Exercise directions » Can you print the part of the online-learning article from "The need to" to "ready internet accessibility.", word for word?

**** Document

And Goyal believes, e-learning is going to bridge the digital divide in India and that educational institutes who may not afford high-quality teachers can increase their teaching standards by referring to online courses taught by world-class professors and adopt flip-learning pedagogy.

Observers and most e-learning businesses know that classroom learning cannot be replaced but it can be updated.

The piece quotes Divya Gokulnath of Byju’s, “Technology has played a key role in disrupting this sector and will continue to shape the teacher-student relationship by offering better accessibility, distribution and formats of delivery.” The combined power of artificial intelligence, machine learning and data analytics, she says will reshape learning.

The potential for growth is endless

 A piece published in India Today by Varun Saxena, Founder, Career Anna another online learning platform cited a report by KPMG, that the Indian online education industry will register a 6X growth in 2021. From 1.6 million users in 2016, it will grow to 9.6 million users by 2021. It will also be worth $1.96 billion.

“Projections show that the e-learning market worldwide is forecast to surpass 243 billion US dollars by 2022. It clearly shows that e-learning has become a global trend, and more and more people are preferring it over traditional classrooms,” said the article.

One reason for this shift, according to Varun is that the number of jobs involving routine skills — both physical and cognitive — is shrinking, and with increasing automation, newer opportunities are being created every day.

We quote, “Co-branded courses with corporates and educational institutes having live industry projects, real-time mentoring and peer to peer interactions on an online platform, with an exposure to connect with anyone across the globe interested in a same skill set is another main reason to help online learning score a brownie point over traditional learning which limits one to brick and mortar, or to a particular location and city.”

The dream of learning from a Harvard professor in a small Indian town, no longer seems impossible.

Varun sums it up, “Online learning is hence, steadily disrupting the hackneyed chalk and talk’ education system in India because of the immense benefits it has to offer.” Unquote.

The need to connect the unconnected

 Digital education however must expand beyond eager urban markets to regions that do not have ready internet accessibility.

As YourStory stated in a November piece this year, “The Internet has helped us in many ways – from education to entertainment. But what about areas that cannot connect to the internet?”

The answer, the piece informs is Chhota Internet – a Content Access Management Device (CAMD) that can help make education accessible to all.

********
**** Listing

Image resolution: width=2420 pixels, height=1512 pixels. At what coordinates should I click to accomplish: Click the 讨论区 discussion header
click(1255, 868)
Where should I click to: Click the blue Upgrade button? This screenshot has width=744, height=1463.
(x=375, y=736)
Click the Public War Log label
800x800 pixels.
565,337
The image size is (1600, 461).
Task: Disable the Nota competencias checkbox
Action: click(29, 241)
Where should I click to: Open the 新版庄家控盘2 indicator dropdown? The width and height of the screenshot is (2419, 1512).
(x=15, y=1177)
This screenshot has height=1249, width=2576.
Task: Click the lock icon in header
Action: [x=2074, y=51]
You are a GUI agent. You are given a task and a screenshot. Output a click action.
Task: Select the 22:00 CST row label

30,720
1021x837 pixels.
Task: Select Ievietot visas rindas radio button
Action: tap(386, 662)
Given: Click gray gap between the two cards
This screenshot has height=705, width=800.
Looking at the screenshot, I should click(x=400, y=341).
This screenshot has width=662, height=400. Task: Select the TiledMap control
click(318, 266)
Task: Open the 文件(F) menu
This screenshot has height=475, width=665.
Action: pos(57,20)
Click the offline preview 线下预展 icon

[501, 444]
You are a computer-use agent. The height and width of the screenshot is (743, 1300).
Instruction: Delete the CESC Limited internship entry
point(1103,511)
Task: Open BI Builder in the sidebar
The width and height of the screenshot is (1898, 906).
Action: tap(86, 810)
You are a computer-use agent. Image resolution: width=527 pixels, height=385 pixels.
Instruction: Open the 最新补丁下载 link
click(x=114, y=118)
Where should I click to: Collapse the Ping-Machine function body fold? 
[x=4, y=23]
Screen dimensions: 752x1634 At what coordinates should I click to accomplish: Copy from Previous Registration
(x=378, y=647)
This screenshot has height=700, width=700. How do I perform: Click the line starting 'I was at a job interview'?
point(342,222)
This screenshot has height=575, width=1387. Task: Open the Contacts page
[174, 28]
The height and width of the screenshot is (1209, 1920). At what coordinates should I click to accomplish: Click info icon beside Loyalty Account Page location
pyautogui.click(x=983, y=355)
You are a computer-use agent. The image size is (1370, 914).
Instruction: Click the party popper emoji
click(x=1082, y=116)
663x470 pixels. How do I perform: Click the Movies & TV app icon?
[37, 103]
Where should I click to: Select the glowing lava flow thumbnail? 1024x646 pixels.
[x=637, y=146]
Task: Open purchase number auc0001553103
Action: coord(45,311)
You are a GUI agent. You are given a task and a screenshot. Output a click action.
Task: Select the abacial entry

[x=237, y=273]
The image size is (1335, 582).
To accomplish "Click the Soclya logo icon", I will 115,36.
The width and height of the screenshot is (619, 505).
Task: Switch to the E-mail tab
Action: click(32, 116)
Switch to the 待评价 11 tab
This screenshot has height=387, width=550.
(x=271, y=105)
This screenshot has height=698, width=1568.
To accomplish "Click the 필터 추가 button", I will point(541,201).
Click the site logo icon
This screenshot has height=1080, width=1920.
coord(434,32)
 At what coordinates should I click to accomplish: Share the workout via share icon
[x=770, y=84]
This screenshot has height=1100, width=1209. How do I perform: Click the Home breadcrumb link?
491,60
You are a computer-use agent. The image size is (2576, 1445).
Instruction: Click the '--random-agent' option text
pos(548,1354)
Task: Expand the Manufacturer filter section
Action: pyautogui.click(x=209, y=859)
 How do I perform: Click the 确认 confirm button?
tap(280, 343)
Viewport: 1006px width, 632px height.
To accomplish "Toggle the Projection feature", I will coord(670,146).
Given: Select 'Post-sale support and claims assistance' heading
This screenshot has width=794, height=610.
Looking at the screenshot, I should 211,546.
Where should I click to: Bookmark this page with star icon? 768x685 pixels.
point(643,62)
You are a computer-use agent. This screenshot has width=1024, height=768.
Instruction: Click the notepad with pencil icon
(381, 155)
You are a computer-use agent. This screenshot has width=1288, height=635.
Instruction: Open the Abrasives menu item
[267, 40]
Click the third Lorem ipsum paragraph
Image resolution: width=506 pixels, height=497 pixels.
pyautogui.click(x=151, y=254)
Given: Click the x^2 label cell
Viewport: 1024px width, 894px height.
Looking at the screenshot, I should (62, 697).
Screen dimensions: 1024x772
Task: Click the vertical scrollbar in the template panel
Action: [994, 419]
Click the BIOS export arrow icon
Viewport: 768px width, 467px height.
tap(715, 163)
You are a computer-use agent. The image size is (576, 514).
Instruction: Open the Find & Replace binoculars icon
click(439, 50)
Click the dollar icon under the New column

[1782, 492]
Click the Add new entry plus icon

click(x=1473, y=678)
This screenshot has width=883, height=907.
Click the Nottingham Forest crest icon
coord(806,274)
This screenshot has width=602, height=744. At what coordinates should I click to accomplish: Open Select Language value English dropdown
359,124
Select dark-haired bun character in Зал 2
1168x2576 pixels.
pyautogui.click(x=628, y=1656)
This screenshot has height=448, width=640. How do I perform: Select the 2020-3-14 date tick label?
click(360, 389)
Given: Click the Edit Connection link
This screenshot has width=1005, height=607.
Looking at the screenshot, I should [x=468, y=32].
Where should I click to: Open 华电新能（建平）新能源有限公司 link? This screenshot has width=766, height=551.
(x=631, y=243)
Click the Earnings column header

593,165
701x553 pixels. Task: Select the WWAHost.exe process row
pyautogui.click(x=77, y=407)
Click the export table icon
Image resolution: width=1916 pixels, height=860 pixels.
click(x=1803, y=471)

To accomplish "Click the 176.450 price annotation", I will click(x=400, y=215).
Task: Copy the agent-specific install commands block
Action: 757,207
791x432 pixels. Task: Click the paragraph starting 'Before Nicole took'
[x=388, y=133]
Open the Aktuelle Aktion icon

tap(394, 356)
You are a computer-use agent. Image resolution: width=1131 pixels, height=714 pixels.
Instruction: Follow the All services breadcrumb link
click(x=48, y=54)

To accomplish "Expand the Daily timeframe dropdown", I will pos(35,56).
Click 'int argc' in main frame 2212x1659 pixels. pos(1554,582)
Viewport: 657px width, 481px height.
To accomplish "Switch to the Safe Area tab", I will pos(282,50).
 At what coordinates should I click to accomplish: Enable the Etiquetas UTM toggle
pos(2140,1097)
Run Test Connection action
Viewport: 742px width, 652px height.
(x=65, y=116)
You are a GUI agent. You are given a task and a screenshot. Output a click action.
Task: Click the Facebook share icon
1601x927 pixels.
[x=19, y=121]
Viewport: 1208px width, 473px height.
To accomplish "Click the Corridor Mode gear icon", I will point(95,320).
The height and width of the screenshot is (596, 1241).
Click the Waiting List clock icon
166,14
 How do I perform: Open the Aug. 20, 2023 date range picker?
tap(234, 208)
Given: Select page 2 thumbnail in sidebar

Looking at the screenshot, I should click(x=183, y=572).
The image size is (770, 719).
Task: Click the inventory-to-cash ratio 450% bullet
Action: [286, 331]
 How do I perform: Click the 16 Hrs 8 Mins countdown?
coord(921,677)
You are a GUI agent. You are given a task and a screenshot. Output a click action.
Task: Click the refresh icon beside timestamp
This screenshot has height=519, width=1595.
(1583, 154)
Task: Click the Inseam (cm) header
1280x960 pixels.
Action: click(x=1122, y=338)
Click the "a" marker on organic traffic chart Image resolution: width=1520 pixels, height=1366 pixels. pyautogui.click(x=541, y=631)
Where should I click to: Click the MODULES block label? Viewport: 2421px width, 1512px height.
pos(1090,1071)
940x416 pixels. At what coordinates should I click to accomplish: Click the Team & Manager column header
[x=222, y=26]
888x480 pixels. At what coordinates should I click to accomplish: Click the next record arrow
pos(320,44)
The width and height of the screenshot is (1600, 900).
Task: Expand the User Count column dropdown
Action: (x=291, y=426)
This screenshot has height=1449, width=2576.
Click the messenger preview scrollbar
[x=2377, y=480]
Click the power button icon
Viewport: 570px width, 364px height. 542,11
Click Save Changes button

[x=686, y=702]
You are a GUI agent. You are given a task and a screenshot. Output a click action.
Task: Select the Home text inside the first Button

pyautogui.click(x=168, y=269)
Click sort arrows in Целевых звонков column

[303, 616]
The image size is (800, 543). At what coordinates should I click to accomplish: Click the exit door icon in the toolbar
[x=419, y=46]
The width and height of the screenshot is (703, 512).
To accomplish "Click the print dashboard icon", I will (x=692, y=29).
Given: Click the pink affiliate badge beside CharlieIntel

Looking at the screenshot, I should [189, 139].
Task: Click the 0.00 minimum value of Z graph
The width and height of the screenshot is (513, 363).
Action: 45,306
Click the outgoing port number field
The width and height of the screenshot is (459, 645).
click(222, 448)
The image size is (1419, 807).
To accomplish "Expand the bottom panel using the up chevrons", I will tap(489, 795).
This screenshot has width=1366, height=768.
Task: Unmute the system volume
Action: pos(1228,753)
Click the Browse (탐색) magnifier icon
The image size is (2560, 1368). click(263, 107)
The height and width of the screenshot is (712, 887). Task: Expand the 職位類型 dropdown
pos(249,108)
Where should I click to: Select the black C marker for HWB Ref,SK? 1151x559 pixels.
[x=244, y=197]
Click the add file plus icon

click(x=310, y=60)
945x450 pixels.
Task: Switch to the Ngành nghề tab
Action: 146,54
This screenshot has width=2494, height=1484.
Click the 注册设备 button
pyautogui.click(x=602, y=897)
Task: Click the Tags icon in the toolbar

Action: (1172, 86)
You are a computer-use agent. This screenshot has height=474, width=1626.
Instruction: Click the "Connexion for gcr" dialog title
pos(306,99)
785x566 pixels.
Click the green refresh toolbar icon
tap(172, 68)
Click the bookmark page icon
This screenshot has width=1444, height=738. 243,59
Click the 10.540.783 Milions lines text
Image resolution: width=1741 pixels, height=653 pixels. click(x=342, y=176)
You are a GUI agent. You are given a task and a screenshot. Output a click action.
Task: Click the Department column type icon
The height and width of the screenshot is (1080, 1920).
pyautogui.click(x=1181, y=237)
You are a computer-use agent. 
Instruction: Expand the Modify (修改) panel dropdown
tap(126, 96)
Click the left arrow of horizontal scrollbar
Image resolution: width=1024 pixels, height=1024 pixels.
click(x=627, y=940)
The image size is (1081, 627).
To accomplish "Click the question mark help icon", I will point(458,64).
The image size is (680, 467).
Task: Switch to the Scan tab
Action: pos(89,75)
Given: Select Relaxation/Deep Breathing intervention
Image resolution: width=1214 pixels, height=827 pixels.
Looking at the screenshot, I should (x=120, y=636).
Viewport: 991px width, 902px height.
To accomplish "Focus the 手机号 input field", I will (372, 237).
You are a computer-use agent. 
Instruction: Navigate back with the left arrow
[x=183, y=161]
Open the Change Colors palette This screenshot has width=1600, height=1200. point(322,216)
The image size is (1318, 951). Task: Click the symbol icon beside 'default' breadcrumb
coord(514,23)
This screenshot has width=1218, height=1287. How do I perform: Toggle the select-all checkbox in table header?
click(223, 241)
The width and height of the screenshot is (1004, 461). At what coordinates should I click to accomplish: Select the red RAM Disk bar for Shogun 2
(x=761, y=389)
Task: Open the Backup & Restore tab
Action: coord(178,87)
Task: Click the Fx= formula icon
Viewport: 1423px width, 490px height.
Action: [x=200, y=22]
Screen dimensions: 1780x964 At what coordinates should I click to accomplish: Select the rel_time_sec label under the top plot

********

Output for this exercise »
The need to connect the unconnected

 Digital education however must expand beyond eager urban markets to regions that do not have ready internet accessibility.